Just mentioned punching on Barbarians thread..
The old fellow I used to aid caring for his bees did things all wrong, but they worked.. of course, I didn't know they were all wrong until I started reading about the methods being described today.
Reading about queen rearing tends to confuse the heck out of me... Unless your trying to make a LOT of queens it doesn't have to be hard.
All we ever used was a strong Nuc, freshly made. Two or three frames of capped brood, no young larvae or eggs etc.. with the bees on them. A frame of honey and pollen, and an extra shake of nurse bees. Any field bees will fly back to their own hive, so this needs to be fed. I would make up the nuc in the evening and screen it before I left, put syrup on it and leave it be until morning. Punch the cells, form the base, dip in melted wax and set into the cell cups.. He had wooden cups he made himself, I have JZBZ cups. Carry the frame out to the nuc and slide it in. That evening unscreen it, and come back in eleven days. Make up Nuc's using the old queens in the morning, and that afternoon put the cells from the cell bar into the hives that were queenless, leaving the bees that made them up one of the cells.. If anything goes wrong the old queen could be reunited with the colony to wait and try another day.

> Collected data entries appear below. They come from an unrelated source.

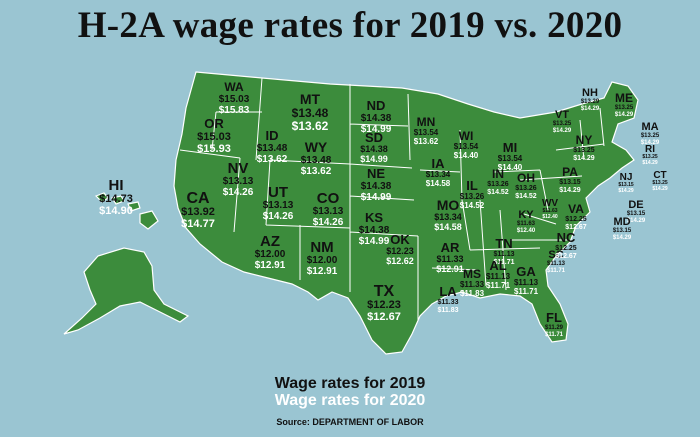 Image resolution: width=700 pixels, height=437 pixels. What do you see at coordinates (328, 198) in the screenshot?
I see `state-abbr: CO` at bounding box center [328, 198].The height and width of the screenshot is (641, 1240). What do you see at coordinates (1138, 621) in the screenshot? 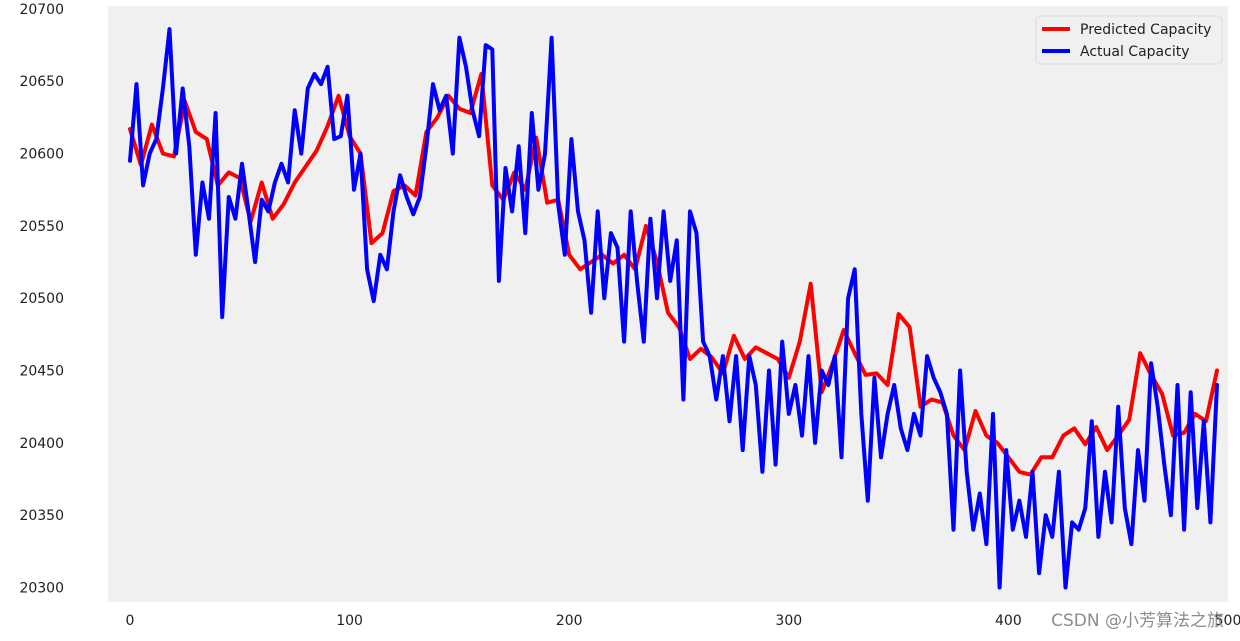
I see `watermark-text: CSDN @小芳算法之旅` at bounding box center [1138, 621].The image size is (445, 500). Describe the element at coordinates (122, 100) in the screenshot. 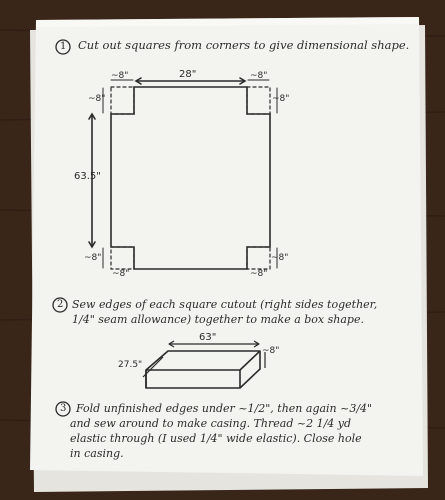

I see `corner-cutout-top-left` at that location.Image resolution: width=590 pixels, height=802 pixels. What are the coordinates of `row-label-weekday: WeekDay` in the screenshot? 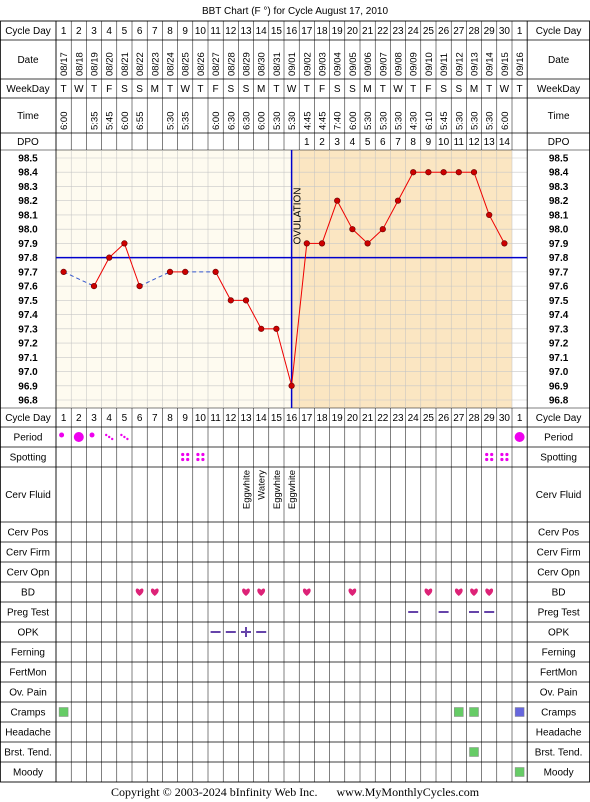 It's located at (28, 90).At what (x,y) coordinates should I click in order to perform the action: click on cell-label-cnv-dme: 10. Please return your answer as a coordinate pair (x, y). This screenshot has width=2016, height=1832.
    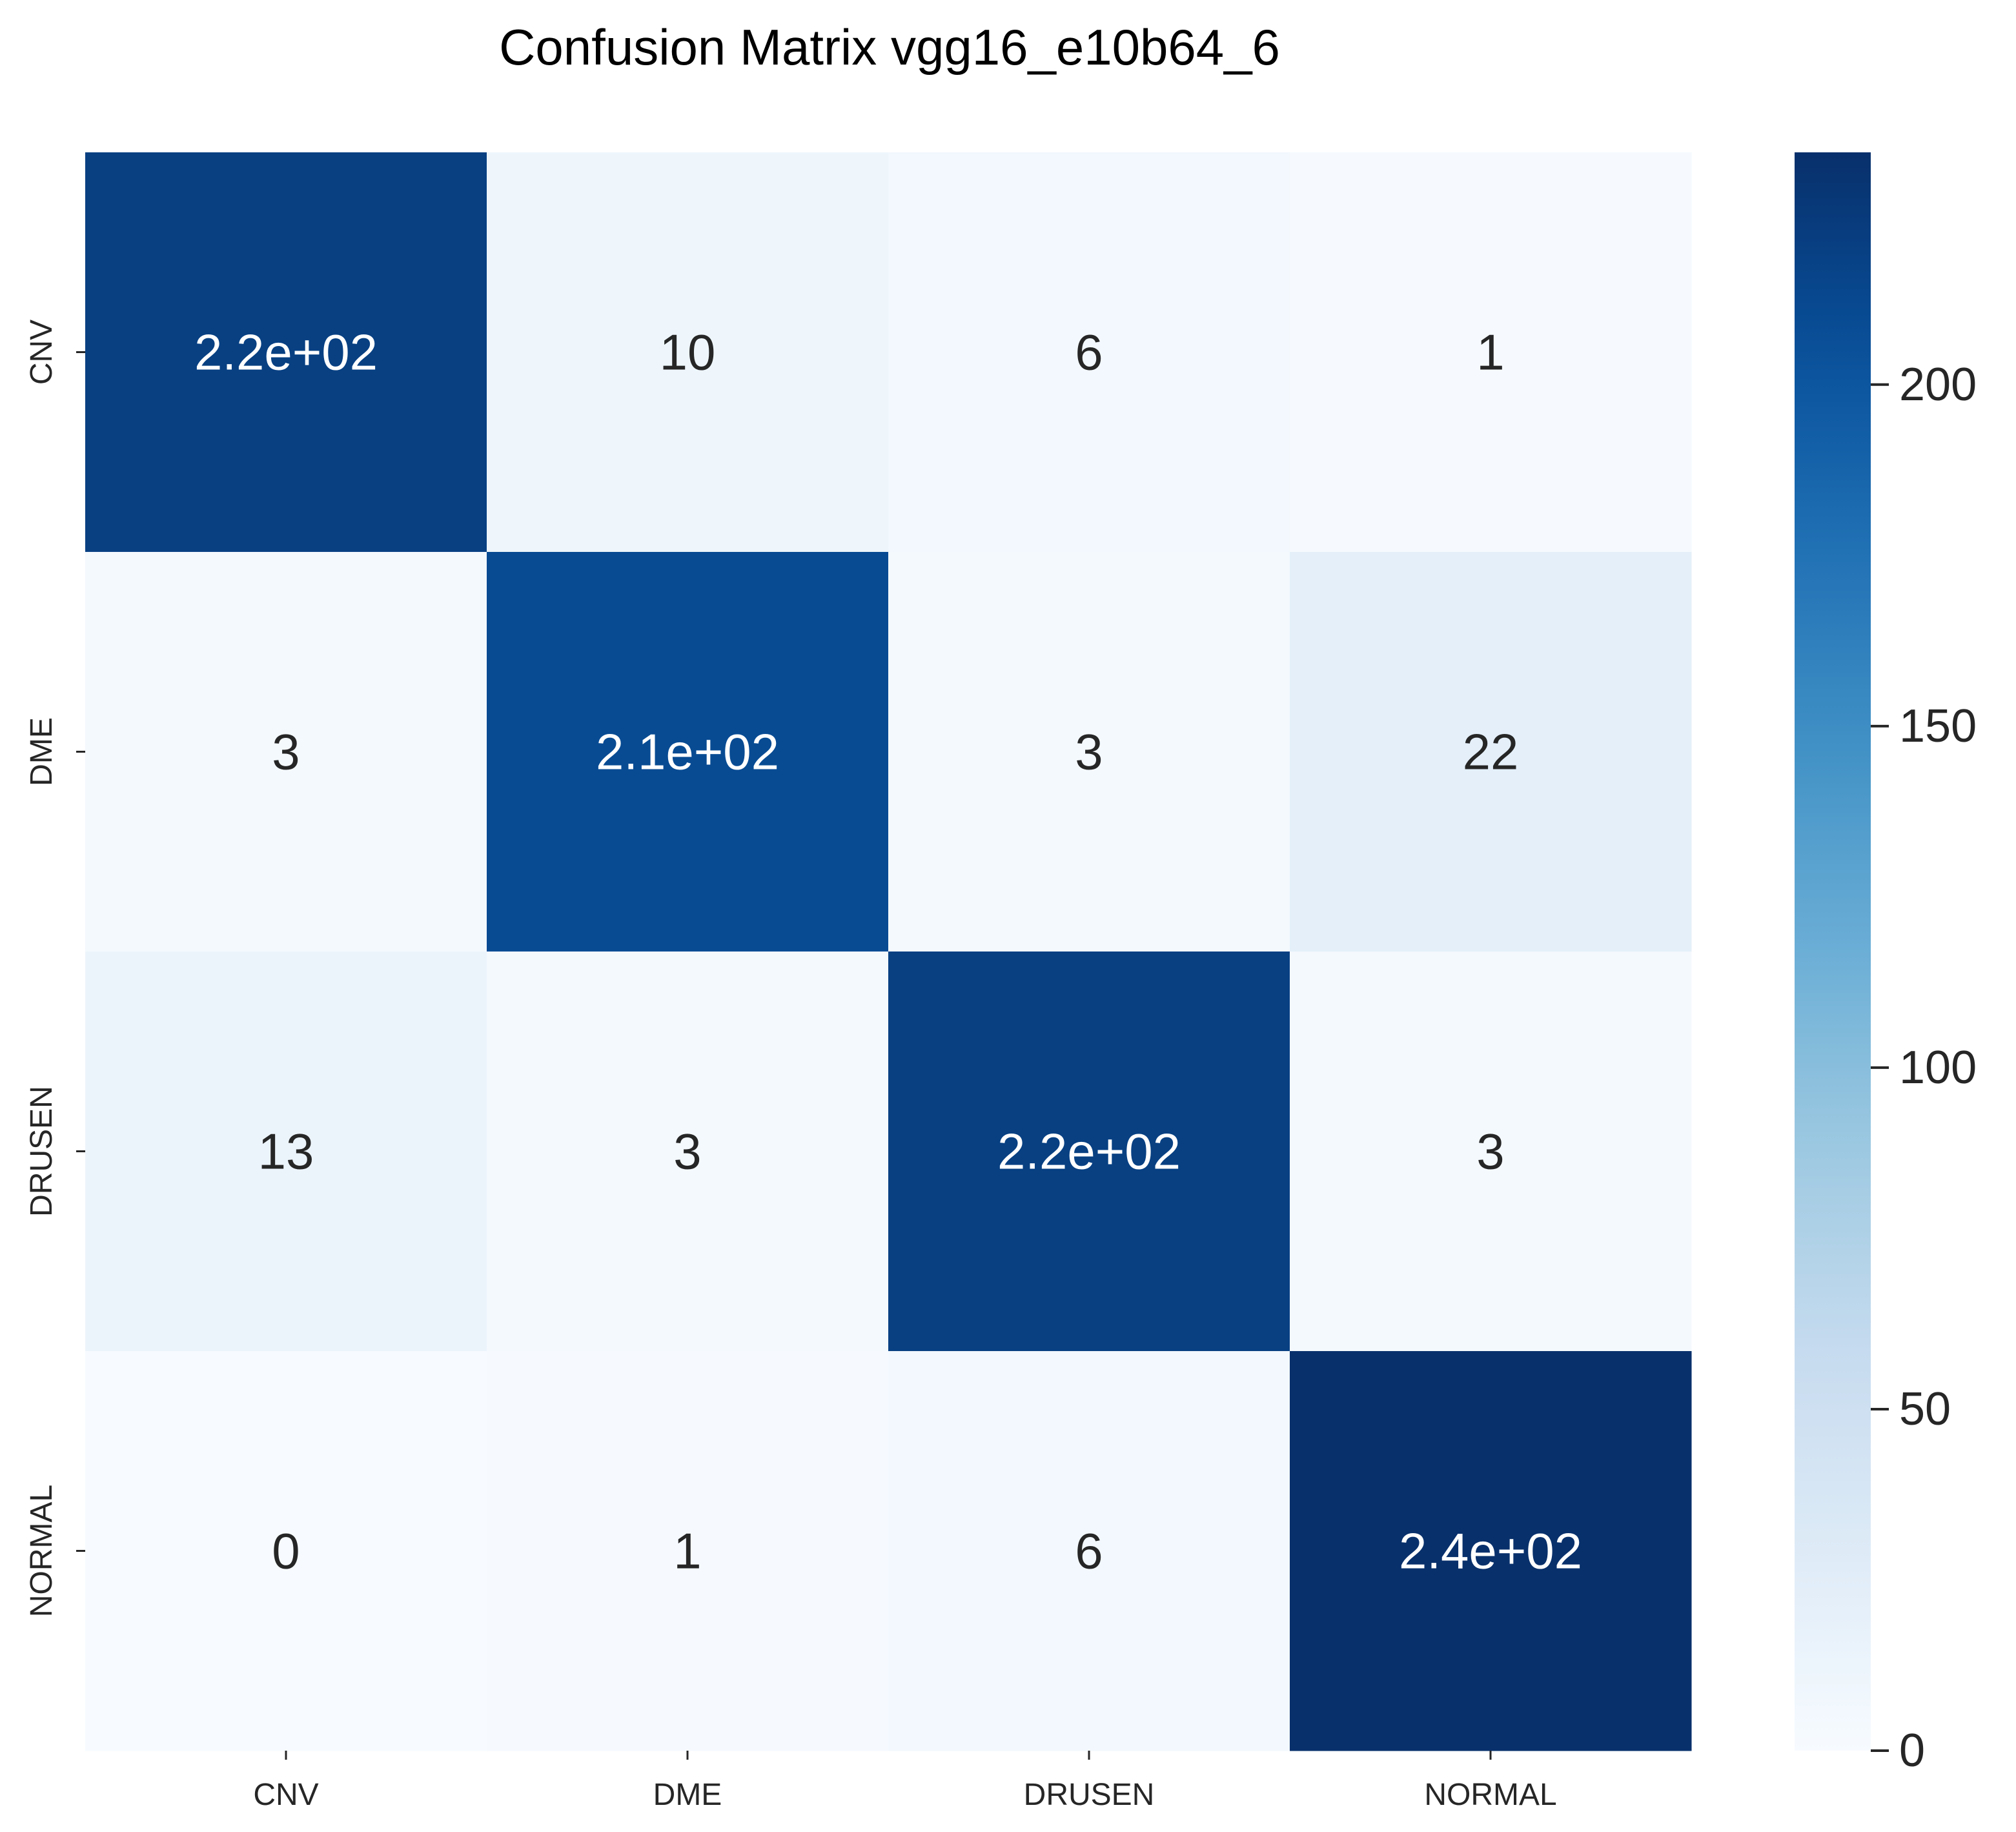
    Looking at the image, I should click on (688, 352).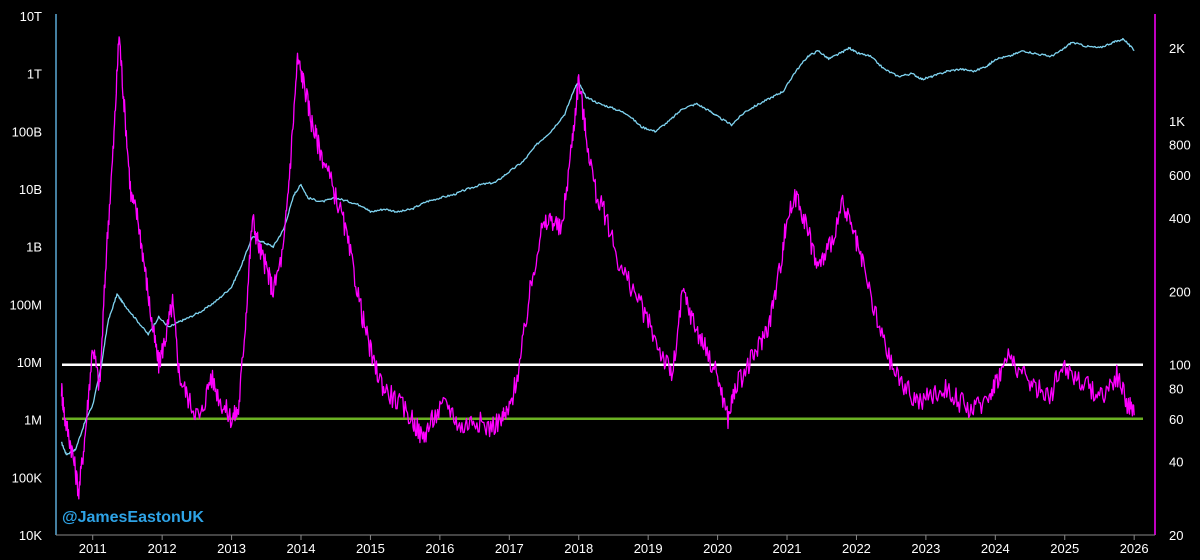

Everyone says this won't work, not enough bees, not enough royal jelly etc.. Having seen it work, and work very well, I can only assume them other folks are trying to make too many cells. Eight is good, ten will work, I wouldn't try more than that on the nuc. Make up a ten frame box filled with capped brood and nurse bees and I would bet you could easily make 20 cells, but have never tried it.
No starter colony, no finisher colony, no worries about all that other stuff until you decide you want to go commercial.